My point is it comes down to whether you want to die sooner than later. Sexual function tends to decline as men get older. And wives and girlfriends are a lot more likely to overlook problems in that area, anyway. What's a big deal to you isn't always a big thing to them. They're about a lot more than how the sex is. They care about how the relationship is.

You're going to get suffering either way. Don't kid yourself. If you have the surgery now and have to face that recovery, sure, you're going to have pain and recovery and potential changes. But you will recover and get the chance to live a longer life, father kids (even it it's through artificial insem), feel the sensation of orgasm, and see what middle and older age is like. You know that's what's more likely.

But if you choose not to have the surgery and let the cancer take its course, you're going to endure suffering a lot sooner. Not pretty, heroic, noble suffering. Miserable, painful, early suffering. I just watched my sister inlaw die three months ago. It's not pretty. You may have a pleasant period before then, but that's what it'll be, a temporary period.

So I hope that makes sense. I may have been a little blunt, but that's how I am.

Weedhound
02-14-2007, 06:53 AM
Wow, Go Dave!

Knucklecallus420
02-14-2007, 08:26 AM
kills my heart

thcbongman
02-14-2007, 05:41 PM
Well, reading what you guys had to say, thank you BG, Dave, and Weedhound for your perspectives and advice. I guess you knocked a little sense into me. Somehow Lance Armstrong won 7 Tour de France, which is pretty amazing, so life afterwards can't all that bad. I'm leaning towards surgery, although something I don't want to fantom.

(Stored items)

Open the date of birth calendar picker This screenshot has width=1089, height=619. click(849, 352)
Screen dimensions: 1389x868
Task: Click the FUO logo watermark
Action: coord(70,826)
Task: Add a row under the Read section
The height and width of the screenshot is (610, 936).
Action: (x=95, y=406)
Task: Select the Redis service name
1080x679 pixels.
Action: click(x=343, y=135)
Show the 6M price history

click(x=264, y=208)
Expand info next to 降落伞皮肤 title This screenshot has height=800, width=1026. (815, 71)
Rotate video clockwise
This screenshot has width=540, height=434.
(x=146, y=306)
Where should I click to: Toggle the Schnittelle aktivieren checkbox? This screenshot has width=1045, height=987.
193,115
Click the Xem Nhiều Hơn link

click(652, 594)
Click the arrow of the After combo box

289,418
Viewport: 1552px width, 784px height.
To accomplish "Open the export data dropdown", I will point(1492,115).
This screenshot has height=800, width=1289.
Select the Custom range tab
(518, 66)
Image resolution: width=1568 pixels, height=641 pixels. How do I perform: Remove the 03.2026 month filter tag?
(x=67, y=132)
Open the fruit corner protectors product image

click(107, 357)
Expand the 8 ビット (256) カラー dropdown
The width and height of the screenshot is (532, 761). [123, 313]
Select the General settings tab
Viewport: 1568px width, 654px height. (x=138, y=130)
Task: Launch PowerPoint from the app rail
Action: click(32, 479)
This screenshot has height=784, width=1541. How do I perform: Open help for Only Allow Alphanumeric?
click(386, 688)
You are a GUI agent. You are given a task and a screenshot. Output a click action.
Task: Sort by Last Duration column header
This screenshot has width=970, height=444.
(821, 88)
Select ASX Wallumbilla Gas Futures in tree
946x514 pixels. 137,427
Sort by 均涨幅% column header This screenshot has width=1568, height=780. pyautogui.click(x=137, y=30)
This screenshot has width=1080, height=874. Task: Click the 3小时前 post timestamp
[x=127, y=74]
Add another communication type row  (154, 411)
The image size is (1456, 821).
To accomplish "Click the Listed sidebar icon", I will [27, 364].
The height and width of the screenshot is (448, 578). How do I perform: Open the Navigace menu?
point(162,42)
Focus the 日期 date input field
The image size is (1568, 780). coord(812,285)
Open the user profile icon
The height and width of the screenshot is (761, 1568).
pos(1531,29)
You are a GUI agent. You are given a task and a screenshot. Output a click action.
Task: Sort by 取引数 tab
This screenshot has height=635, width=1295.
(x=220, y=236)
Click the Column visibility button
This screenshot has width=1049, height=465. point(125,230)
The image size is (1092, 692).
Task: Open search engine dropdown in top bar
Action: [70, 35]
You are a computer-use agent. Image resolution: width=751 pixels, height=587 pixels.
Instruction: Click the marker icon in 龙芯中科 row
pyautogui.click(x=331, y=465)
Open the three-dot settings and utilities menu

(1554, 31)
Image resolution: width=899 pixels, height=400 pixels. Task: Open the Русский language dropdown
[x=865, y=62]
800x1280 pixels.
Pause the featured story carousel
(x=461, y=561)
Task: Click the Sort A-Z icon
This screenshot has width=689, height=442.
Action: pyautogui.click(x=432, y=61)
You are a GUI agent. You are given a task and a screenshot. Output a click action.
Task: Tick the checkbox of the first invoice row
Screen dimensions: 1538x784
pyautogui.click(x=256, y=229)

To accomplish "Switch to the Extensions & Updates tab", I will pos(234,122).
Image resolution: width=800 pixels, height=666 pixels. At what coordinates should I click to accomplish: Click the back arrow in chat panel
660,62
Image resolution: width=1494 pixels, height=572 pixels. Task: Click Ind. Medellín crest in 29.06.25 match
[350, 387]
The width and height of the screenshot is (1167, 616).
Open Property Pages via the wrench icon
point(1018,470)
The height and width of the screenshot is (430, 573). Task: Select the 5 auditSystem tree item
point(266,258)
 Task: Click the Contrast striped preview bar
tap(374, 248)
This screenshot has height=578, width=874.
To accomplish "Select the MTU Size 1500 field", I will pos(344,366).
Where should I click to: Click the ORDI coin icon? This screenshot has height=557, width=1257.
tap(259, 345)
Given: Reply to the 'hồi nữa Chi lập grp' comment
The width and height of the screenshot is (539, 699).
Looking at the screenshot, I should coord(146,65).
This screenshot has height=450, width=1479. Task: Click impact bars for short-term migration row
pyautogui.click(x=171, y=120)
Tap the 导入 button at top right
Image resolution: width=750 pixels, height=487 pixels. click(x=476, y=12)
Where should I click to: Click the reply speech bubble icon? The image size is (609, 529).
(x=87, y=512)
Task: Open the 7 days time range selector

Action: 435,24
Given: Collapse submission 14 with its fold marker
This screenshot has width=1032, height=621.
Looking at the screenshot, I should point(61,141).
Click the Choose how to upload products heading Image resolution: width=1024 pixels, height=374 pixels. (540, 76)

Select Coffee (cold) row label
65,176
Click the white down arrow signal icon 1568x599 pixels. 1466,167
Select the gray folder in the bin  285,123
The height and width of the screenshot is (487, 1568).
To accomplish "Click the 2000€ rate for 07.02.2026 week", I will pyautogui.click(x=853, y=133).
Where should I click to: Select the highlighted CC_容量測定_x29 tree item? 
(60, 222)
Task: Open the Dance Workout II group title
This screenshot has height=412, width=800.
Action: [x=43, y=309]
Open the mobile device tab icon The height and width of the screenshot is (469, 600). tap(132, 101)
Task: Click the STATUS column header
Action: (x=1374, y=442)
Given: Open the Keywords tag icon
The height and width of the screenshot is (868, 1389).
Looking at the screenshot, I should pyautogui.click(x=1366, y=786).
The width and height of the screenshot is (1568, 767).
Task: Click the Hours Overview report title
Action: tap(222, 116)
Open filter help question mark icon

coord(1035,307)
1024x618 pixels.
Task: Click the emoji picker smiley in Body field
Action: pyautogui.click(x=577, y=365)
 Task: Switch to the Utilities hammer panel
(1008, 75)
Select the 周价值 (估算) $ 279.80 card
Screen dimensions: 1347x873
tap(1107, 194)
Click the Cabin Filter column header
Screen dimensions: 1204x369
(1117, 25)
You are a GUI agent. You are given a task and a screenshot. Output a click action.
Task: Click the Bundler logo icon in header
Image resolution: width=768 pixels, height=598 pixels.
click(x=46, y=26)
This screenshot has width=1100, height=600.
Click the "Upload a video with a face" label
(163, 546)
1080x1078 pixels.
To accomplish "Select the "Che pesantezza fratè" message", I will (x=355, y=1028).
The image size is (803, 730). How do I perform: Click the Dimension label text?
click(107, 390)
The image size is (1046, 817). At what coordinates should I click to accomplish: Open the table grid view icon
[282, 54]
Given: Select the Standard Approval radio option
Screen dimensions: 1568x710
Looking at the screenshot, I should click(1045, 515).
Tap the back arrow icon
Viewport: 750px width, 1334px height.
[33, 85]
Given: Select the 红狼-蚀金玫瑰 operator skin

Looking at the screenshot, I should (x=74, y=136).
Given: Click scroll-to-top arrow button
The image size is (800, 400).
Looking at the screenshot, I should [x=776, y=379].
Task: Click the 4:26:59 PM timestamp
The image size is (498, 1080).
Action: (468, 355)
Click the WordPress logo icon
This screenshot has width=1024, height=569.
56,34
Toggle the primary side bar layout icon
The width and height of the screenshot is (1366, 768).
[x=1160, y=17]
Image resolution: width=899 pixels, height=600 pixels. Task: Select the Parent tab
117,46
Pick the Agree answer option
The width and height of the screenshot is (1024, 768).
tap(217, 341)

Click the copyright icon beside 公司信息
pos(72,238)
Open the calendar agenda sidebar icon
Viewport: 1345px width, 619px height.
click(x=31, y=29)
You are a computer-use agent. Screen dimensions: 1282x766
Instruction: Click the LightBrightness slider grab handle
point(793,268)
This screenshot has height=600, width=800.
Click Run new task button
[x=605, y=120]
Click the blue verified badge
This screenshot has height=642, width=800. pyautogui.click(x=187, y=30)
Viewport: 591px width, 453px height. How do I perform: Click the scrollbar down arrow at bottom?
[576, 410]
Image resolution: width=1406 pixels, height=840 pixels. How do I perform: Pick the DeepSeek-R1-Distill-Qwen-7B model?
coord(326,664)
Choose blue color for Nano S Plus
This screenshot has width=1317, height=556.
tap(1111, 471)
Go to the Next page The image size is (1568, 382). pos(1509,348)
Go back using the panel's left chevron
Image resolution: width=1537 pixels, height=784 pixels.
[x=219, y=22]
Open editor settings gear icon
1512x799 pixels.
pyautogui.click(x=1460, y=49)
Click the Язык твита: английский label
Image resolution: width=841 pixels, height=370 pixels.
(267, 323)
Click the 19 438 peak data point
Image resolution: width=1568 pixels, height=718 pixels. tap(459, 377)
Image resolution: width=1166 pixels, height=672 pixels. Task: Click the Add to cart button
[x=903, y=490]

Task requirements:
1. In the forum thread about cancer surgery, how many Tour de France wins does thcbongman credit to Lance Armstrong?
2. Continue the forum thread about cancer surgery from the point where it stops.

Your responses:
1. Seven.

2.
I guess what moved me most was reading Xcrispi's post about his explosion. We each suffer in our ways, and my life could be much worse, but it's pretty damn good, despite all this. Thank you guys.

Blazed and Confused
02-14-2007, 08:42 PM
Think about it, you are contemplating opting out of surgery to avoid the hassles treatment and recovery. If you do so, you said you will most likely get cancer in 3-5 years, at which point you will need chemo and other treatments. So you are just delaying the inevitable.

mfqr
02-14-2007, 08:59 PM
Think about it, you are contemplating opting out of surgery to avoid the hassles treatment and recovery. If you do so, you said you will most likely get cancer in 3-5 years, at which point you will need chemo and other treatments. So you are just delaying the inevitable.

No, he says he would want to live out his life without that hassle. That is the point--go through surgery, or don't. This means he wouldn't go through chemo as well. I don't really know what to say to you, thcbongman. Personally I think I would just live the rest of my life to the fullest. But I don't know if I should suggest that either. It's a very hard decision, dude.

indicagrower
02-14-2007, 09:00 PM
for starters cumming back into your bladder is a minor detail...speaking from experience..I am not a cancer patient but i was pun into a wheelchair at the ripe old age of 18.i amd 32 now.I had my whole life ahead of me then one night in a split second boom, crippled for life...so i say to you there are worse problem than a little surgery pain and not being able to father children the old fasion way..if you truly want a child and family then i say to you get over yourself and do what your gonna do...i got married 5 years ago..we now have a beautiful baby girl and life is grand...i look back at the day's i stuck my pistol in my mouth and think what the hell was i thinking.....nothing personal against anyone...not tring to step on toes just my opion

peaceandlove420
02-14-2007, 09:45 PM
I was just pondering the entitling of a thread "rhetorical question". Good stuff.

Weedhound
02-18-2007, 12:11 AM
God the people on this forum are amazing! Love you guys!

Frivolous248
02-18-2007, 12:56 AM
I think you mean "a hypothetical question"

rhetorical means you don't want it answered.

Delta9 UK
02-18-2007, 07:30 AM
Surgery do it!

You never know, it might work out 100% fine without any long term complications - fit mind and strong spirit will win you the day.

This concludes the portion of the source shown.